To get the most out of this book
Before diving into this book, it’s helpful to have an intermediate understanding of either R or Python (or both), including intermediate-level proficiency in data manipulation and analysis using libraries such as pandas, NumPy, and the tidyverse. Familiarity with Excel basics, such as navigating spreadsheets and performing simple data manipulations, is also assumed. Additionally, a basic understanding of statistical concepts and data visualization techniques will be beneficial for following along with the examples and exercises presented throughout the book.
Software/hardware covered in the book |
Operating system requirements |
R |
Windows (for the VBA parts), macOS, or Linux (for all content excluding VBA) |
Python 3.11 |
|
Excel (including VBA) |
An installation guide for the relevant packages and tools will be provided in each chapter.
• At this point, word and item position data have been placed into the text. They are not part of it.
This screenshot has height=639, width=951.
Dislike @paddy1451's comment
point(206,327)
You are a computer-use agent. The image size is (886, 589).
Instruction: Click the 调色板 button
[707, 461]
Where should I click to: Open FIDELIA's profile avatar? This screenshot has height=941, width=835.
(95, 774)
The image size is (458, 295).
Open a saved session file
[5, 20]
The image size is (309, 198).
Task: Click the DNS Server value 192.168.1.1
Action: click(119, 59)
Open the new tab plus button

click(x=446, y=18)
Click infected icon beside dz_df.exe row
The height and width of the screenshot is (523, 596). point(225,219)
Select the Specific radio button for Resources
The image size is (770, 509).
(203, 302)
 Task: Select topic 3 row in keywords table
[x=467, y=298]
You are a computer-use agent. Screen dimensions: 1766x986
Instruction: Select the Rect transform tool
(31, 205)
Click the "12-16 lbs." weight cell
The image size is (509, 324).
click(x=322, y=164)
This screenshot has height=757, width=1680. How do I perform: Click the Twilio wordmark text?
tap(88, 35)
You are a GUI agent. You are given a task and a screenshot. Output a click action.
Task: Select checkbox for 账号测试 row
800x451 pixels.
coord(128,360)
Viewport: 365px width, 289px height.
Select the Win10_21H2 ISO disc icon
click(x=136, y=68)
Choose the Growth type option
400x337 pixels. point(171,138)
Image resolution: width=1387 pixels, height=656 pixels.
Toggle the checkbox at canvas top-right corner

If you are using the digital version of this book, we advise you to type the code yourself or access the code from the book’s GitHub repository (a link is available in the next section). Doing so will help you avoid any potential errors related to the copying and pasting of code.
Disclaimer
The authors acknowledge the use of cutting-edge AI, such as ChatGPT, with the sole aim of enhancing the language and clarity within the book, thereby ensuring a smooth reading experience for readers. It's important to note that the content itself has been crafted by the authors and edited by a professional publishing team.